DESICCATION raises questions about the afterlife of conceptual artworks and the importance of conservation and preservation.

Skúlptúr by Kristján Guðmundsson (b. 1941) is a piece of blood pudding that has been pickled in whey, a traditional Icelandic dish. A small card has been attached to a pin and stuck into the pudding and reads: “There’s no use running if you’re going the wrong way,“ a quote by the Norwegian polar explorer Fridtjof Nansen. When exhibited in 1970 it was a part of a group of 26 blood puddings, each with a different quote. It is likely the only piece remaining. They were dispersed around the gallery floor and a sour stench filled the room. After a while the blood pudding desiccated and became petrified. Due to the work’s fragile condition it is impossible to exhibit as it was almost 50 years ago.

Bench #2 is a collaboration by the German artist duo Florian Wojnar (b. 1967) and Nikolai von Rosen (b. 1972). The work was produced for the exhibition CharlieHotelEchoEchoSierraEcho in The Living Art Museum in 2010. The work consists of five sculptures that were cast by pouring water into bags of cement, mixed and allowed to set. The bag embraced the concrete and gave each sculpture a unique appearance. The paper bags were peeled off and voluptuous but lumbering bodies were unveiled and placed on a wooden board, resembling a bench.

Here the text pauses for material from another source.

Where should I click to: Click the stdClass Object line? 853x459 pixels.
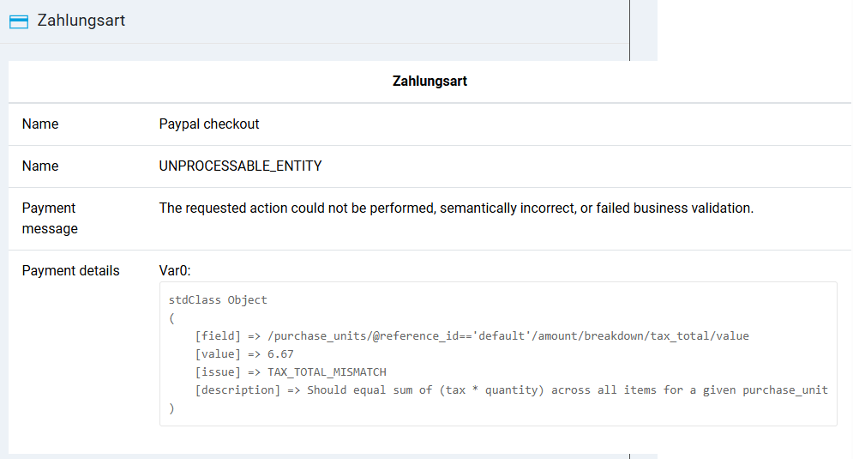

Michael Gibbs (b. 1949, d. 2009) exhibited his work Leavings in the Gallery Suðurgata 7 in 1978. Leaves and book pages were scattered on the gallery floor. The title is a play on words referring to leaving something behind and the leaves themselves. Later the artwork was placed in seven plastic bags, each numbered from 1–7. It would be unwise to exhibit Leavings as Gibbs did four decades ago due to the fragile condition of the leaves.

Ásta Ólafsdóttir’s (b. 1948) book is somewhat of a stowaway in the exhibition. Þögnin sem stefndi í nýja átt is not conceptually or materially related to the other works on display but the questions raised in her poetry rhymes with the exhibition’s dilemma. It can also inform the discussion of the objectives of museums and art historical writing.

DESICCATION is curated by Birkir Karlsson and Inga Björk Bjarnadóttir, students in the MA program in art theory at the University of Iceland.